DESCRIPTION OF THE TASK:
Type out the full set of entries again, unchanged.

Stored data entries:
·····

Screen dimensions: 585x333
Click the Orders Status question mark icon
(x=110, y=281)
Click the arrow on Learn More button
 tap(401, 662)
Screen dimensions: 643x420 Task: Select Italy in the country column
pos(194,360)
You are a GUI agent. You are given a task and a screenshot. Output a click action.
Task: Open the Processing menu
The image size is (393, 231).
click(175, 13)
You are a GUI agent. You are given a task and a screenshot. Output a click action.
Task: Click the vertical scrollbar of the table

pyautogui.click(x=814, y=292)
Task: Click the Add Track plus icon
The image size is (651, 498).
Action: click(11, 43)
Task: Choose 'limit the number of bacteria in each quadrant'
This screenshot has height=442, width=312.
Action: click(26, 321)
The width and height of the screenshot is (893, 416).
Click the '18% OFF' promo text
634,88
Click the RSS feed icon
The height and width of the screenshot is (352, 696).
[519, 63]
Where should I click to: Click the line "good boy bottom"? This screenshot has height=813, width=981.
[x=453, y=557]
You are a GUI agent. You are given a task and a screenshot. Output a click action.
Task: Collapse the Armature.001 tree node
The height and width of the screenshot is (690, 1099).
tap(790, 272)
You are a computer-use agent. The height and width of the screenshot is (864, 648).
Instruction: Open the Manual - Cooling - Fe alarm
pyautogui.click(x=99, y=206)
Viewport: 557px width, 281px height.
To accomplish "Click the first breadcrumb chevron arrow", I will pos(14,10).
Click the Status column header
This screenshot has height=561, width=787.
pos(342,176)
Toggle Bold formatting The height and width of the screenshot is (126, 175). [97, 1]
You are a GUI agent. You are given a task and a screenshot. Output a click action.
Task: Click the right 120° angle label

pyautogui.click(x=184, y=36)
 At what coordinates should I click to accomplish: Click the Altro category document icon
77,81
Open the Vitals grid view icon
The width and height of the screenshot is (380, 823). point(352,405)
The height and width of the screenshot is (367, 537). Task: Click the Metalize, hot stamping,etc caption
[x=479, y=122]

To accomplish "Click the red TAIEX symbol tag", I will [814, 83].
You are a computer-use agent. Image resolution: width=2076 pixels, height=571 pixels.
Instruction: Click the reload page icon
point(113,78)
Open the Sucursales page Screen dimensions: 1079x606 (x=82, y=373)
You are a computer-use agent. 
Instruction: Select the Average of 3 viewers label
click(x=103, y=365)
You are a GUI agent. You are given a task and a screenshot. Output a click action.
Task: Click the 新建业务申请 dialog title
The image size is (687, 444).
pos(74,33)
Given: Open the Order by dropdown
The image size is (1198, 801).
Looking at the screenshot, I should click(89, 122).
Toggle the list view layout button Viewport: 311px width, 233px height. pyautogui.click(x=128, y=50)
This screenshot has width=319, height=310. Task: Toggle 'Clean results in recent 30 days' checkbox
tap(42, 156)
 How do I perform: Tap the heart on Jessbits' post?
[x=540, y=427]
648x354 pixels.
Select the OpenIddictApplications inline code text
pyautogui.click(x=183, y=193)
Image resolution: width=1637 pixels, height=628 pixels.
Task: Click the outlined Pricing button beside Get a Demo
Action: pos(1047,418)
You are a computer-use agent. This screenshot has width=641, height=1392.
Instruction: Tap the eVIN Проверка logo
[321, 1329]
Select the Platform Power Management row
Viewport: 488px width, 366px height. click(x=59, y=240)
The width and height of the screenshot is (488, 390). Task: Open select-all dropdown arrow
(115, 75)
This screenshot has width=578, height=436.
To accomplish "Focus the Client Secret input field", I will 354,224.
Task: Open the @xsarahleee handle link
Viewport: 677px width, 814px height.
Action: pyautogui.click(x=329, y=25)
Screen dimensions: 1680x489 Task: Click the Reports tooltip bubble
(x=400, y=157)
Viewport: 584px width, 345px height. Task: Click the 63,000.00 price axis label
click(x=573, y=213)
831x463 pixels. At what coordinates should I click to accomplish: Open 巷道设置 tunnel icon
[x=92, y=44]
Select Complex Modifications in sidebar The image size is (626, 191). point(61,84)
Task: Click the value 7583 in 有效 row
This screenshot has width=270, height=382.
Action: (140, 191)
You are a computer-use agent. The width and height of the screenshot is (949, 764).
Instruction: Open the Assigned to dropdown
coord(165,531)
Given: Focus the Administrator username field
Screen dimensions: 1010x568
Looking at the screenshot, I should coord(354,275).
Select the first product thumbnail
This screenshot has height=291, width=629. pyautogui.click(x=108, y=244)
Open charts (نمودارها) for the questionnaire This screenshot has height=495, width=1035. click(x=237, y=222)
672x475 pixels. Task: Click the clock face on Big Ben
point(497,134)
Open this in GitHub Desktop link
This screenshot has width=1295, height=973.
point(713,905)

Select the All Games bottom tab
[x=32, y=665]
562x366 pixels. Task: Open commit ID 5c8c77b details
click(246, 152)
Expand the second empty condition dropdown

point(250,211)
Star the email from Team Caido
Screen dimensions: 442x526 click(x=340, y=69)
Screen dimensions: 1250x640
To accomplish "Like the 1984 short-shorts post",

·····

EXERCISE ANSWER:
Screen dimensions: 585x333
Click the Orders Status question mark icon
(x=110, y=281)
Click the arrow on Learn More button
 tap(401, 662)
Screen dimensions: 643x420 Task: Select Italy in the country column
pos(194,360)
You are a GUI agent. You are given a task and a screenshot. Output a click action.
Task: Open the Processing menu
The image size is (393, 231).
click(175, 13)
You are a GUI agent. You are given a task and a screenshot. Output a click action.
Task: Click the vertical scrollbar of the table

pyautogui.click(x=814, y=292)
Task: Click the Add Track plus icon
The image size is (651, 498).
Action: click(11, 43)
Task: Choose 'limit the number of bacteria in each quadrant'
This screenshot has height=442, width=312.
Action: click(26, 321)
The width and height of the screenshot is (893, 416).
Click the '18% OFF' promo text
634,88
Click the RSS feed icon
The height and width of the screenshot is (352, 696).
[519, 63]
Where should I click to: Click the line "good boy bottom"? This screenshot has height=813, width=981.
[x=453, y=557]
You are a GUI agent. You are given a task and a screenshot. Output a click action.
Task: Collapse the Armature.001 tree node
The height and width of the screenshot is (690, 1099).
tap(790, 272)
You are a computer-use agent. The height and width of the screenshot is (864, 648).
Instruction: Open the Manual - Cooling - Fe alarm
pyautogui.click(x=99, y=206)
Viewport: 557px width, 281px height.
To accomplish "Click the first breadcrumb chevron arrow", I will pos(14,10).
Click the Status column header
This screenshot has height=561, width=787.
pos(342,176)
Toggle Bold formatting The height and width of the screenshot is (126, 175). [97, 1]
You are a GUI agent. You are given a task and a screenshot. Output a click action.
Task: Click the right 120° angle label

pyautogui.click(x=184, y=36)
 At what coordinates should I click to accomplish: Click the Altro category document icon
77,81
Open the Vitals grid view icon
The width and height of the screenshot is (380, 823). point(352,405)
The height and width of the screenshot is (367, 537). Task: Click the Metalize, hot stamping,etc caption
[x=479, y=122]

To accomplish "Click the red TAIEX symbol tag", I will [814, 83].
You are a computer-use agent. Image resolution: width=2076 pixels, height=571 pixels.
Instruction: Click the reload page icon
point(113,78)
Open the Sucursales page Screen dimensions: 1079x606 (x=82, y=373)
You are a computer-use agent. 
Instruction: Select the Average of 3 viewers label
click(x=103, y=365)
You are a GUI agent. You are given a task and a screenshot. Output a click action.
Task: Click the 新建业务申请 dialog title
The image size is (687, 444).
pos(74,33)
Given: Open the Order by dropdown
The image size is (1198, 801).
Looking at the screenshot, I should click(89, 122).
Toggle the list view layout button Viewport: 311px width, 233px height. pyautogui.click(x=128, y=50)
This screenshot has width=319, height=310. Task: Toggle 'Clean results in recent 30 days' checkbox
tap(42, 156)
 How do I perform: Tap the heart on Jessbits' post?
[x=540, y=427]
648x354 pixels.
Select the OpenIddictApplications inline code text
pyautogui.click(x=183, y=193)
Image resolution: width=1637 pixels, height=628 pixels.
Task: Click the outlined Pricing button beside Get a Demo
Action: pos(1047,418)
You are a computer-use agent. This screenshot has width=641, height=1392.
Instruction: Tap the eVIN Проверка logo
[321, 1329]
Select the Platform Power Management row
Viewport: 488px width, 366px height. click(x=59, y=240)
The width and height of the screenshot is (488, 390). Task: Open select-all dropdown arrow
(115, 75)
This screenshot has width=578, height=436.
To accomplish "Focus the Client Secret input field", I will 354,224.
Task: Open the @xsarahleee handle link
Viewport: 677px width, 814px height.
Action: pyautogui.click(x=329, y=25)
Screen dimensions: 1680x489 Task: Click the Reports tooltip bubble
(x=400, y=157)
Viewport: 584px width, 345px height. Task: Click the 63,000.00 price axis label
click(x=573, y=213)
831x463 pixels. At what coordinates should I click to accomplish: Open 巷道设置 tunnel icon
[x=92, y=44]
Select Complex Modifications in sidebar The image size is (626, 191). point(61,84)
Task: Click the value 7583 in 有效 row
This screenshot has width=270, height=382.
Action: (140, 191)
You are a computer-use agent. The width and height of the screenshot is (949, 764).
Instruction: Open the Assigned to dropdown
coord(165,531)
Given: Focus the Administrator username field
Screen dimensions: 1010x568
Looking at the screenshot, I should coord(354,275).
Select the first product thumbnail
This screenshot has height=291, width=629. pyautogui.click(x=108, y=244)
Open charts (نمودارها) for the questionnaire This screenshot has height=495, width=1035. click(x=237, y=222)
672x475 pixels. Task: Click the clock face on Big Ben
point(497,134)
Open this in GitHub Desktop link
This screenshot has width=1295, height=973.
point(713,905)

Select the All Games bottom tab
[x=32, y=665]
562x366 pixels. Task: Open commit ID 5c8c77b details
click(246, 152)
Expand the second empty condition dropdown

point(250,211)
Star the email from Team Caido
Screen dimensions: 442x526 click(x=340, y=69)
Screen dimensions: 1250x640
To accomplish "Like the 1984 short-shorts post",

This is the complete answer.